Let’s play a little game. We’re gamey folks around here. This one is called “Reasons to Wake Up Mommy in the Middle of the Night.” Good luck!
Should you wake up Mommy if your eyes are bleeding?
Ding. Ding. Ding. That’s right. Bleeding out of your eyeballs is definitely a reason to wake up Mommy. You’re doing great!
Should you wake up Mommy if one of your socks slips halfway off of your foot?
Eeeeeehhh. (Imagine it’s a buzzer’s bad sound). This is not a reason to wake up Mommy. You have my permission to reach down into your blankets and to retrieve your own damn sock.
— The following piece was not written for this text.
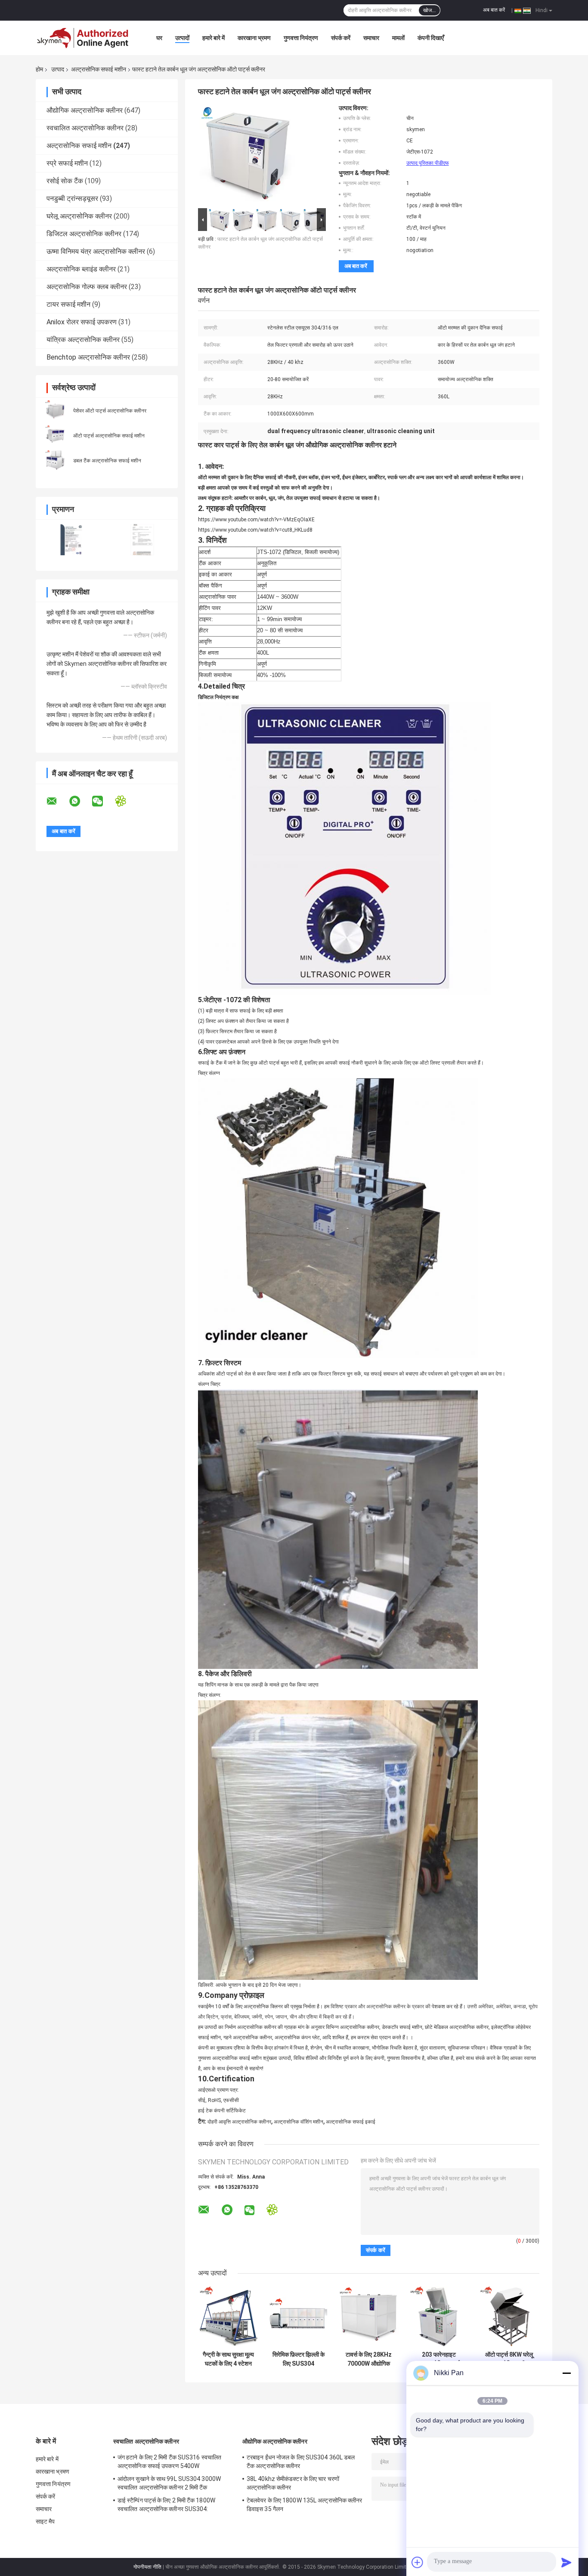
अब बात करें (494, 10)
Should you wake up Mommy if one of your 52 stuffed animals falls from the bed to the floor?
Eeeh. Eeeh. Eeeh. That was a close one, wasn’t? Stuffed animal retrieval falls into the same category as sock retrieval. You can handle it without waking up Mommy.
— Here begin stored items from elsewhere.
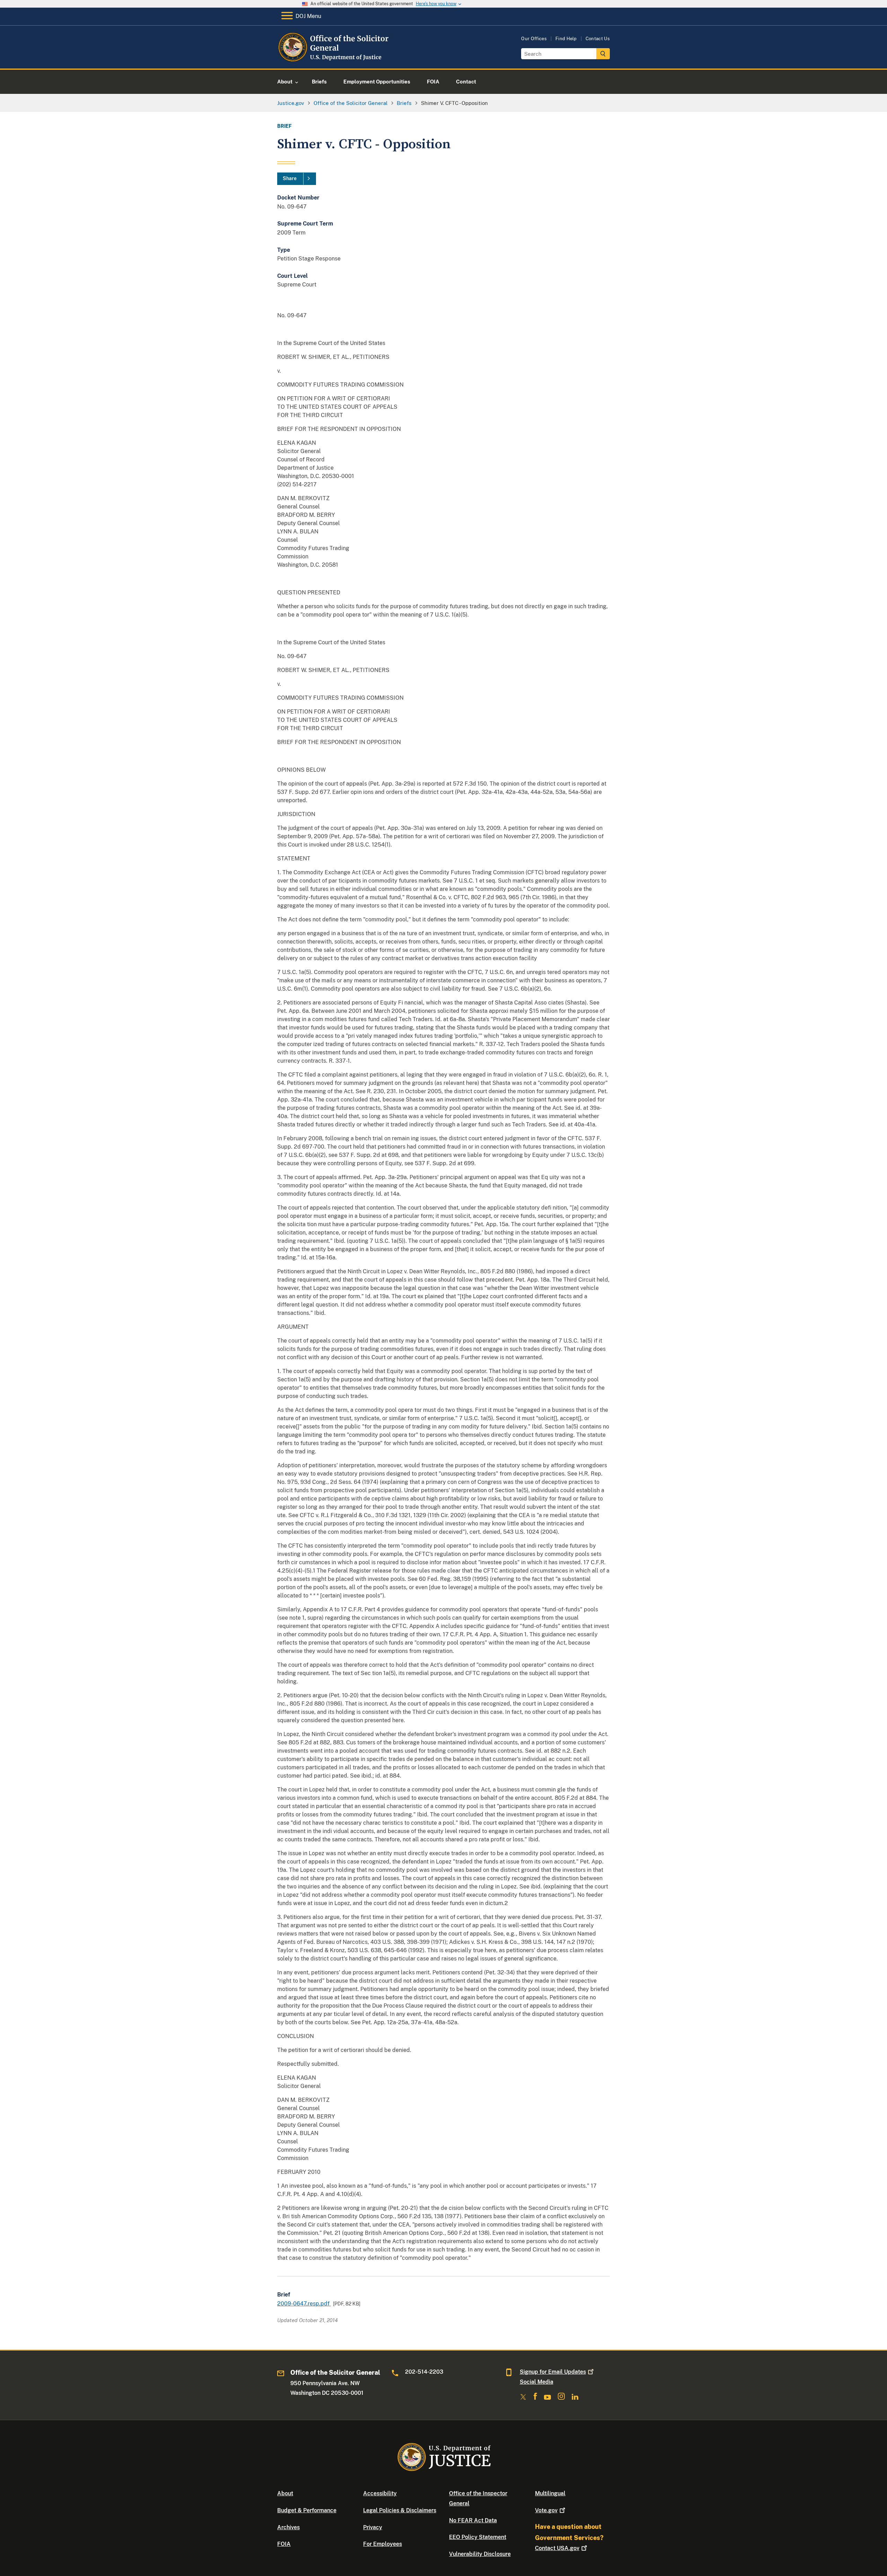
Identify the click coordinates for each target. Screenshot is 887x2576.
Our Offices (534, 38)
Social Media (536, 2382)
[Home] (333, 60)
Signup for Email (553, 2372)
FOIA (284, 2544)
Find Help (566, 38)
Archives (288, 2527)
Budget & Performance (306, 2510)
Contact (557, 2548)
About (285, 2493)
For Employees (382, 2544)
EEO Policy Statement (477, 2537)
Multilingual (550, 2493)
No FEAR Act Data (473, 2520)
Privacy (372, 2527)
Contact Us (598, 38)
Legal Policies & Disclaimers (399, 2510)
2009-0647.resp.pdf (304, 2303)
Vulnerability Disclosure (480, 2554)
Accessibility (380, 2493)
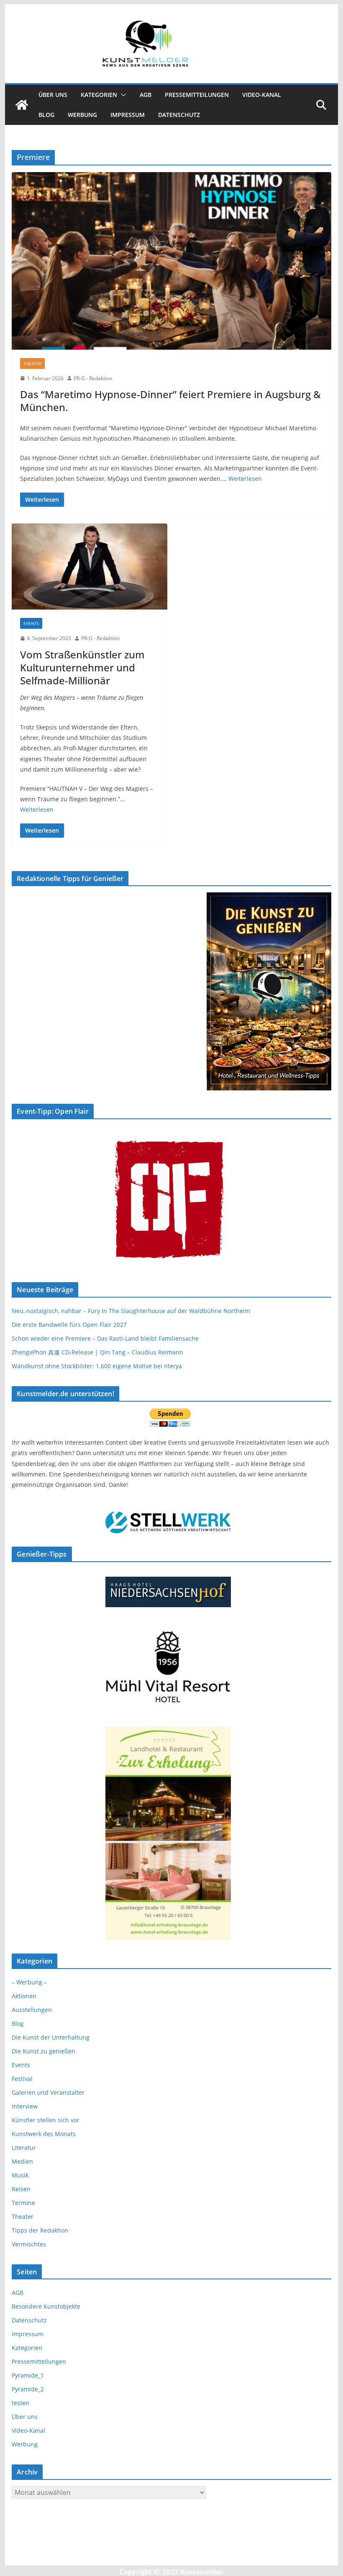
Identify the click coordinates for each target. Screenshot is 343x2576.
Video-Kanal (261, 95)
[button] (121, 95)
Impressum (127, 115)
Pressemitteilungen (197, 95)
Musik (20, 2175)
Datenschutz (179, 115)
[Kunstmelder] (22, 105)
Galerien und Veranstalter (48, 2092)
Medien (22, 2161)
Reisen (21, 2189)
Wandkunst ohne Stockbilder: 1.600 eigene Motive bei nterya (97, 1366)
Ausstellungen (32, 2010)
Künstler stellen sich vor (45, 2120)
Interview (25, 2106)
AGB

Should you wake up Mommy if your fever is so high that you are hallucinating that your stuffed animals are performing “Singing in the Rain” and you’ve pulled off every piece of clothing, including your socks?
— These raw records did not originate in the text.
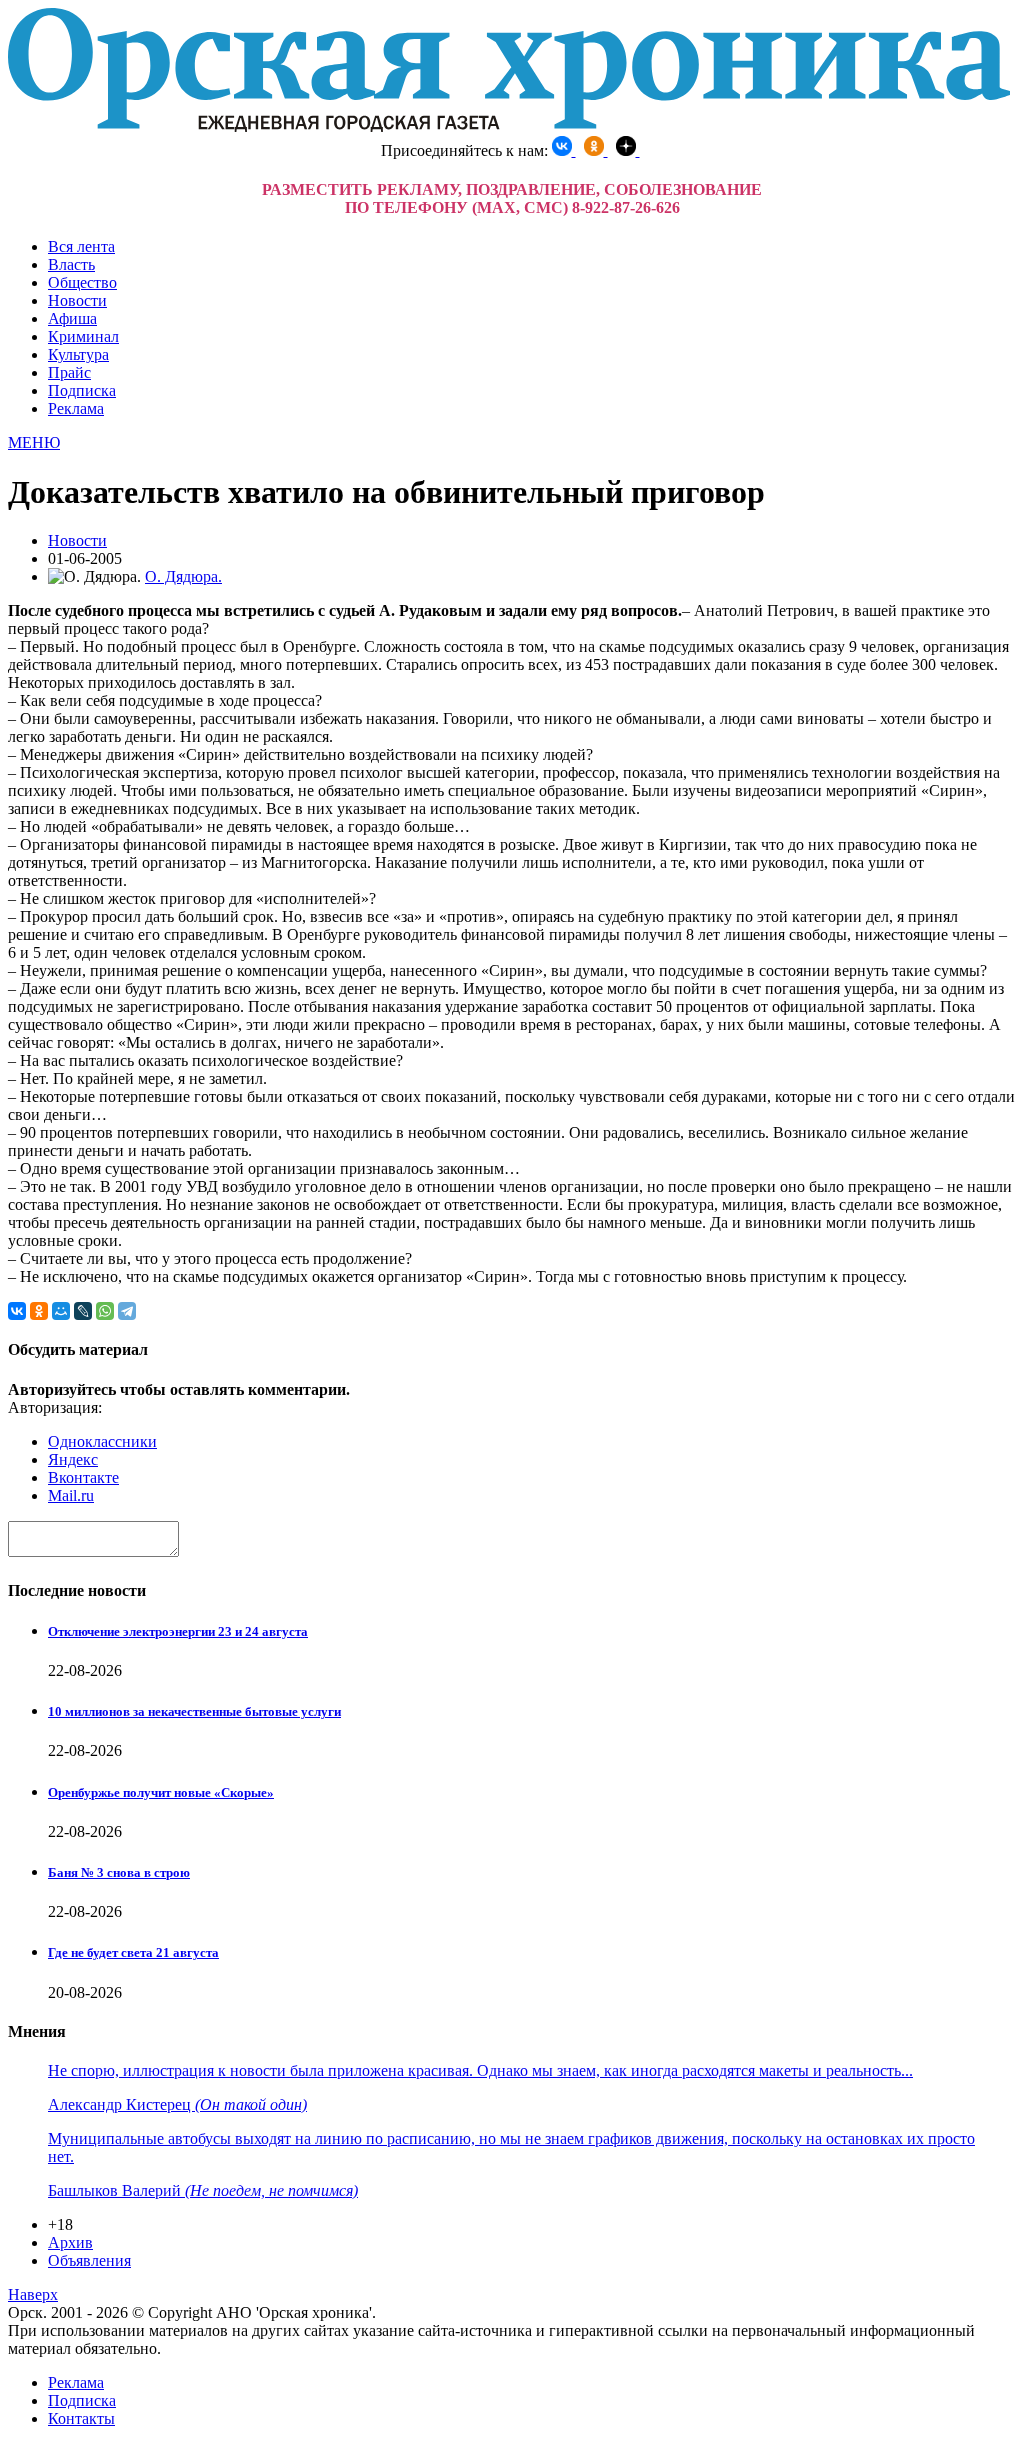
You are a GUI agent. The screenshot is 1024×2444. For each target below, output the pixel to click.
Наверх (33, 2294)
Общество (82, 282)
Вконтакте (83, 1477)
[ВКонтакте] (17, 1311)
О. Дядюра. (183, 576)
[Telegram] (127, 1311)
Ding. Ding. Ding. High fevers and hallucination do warrant a Mommy wake up call. Call away.
Should you wake up Mommy to tell her you’d like strawberries with your breakfast?
EEEEEEHHHHH! At this rate you probably won’t get breakfast. The answer is ‘no.’
And your final question.
What happens if you keep waking up Mommy six times a night?
Ding. Ding. Ding. That’s right. You win a grumpy Mommy who passive aggressively blogs about your antics while you’re sleeping. Congratulations!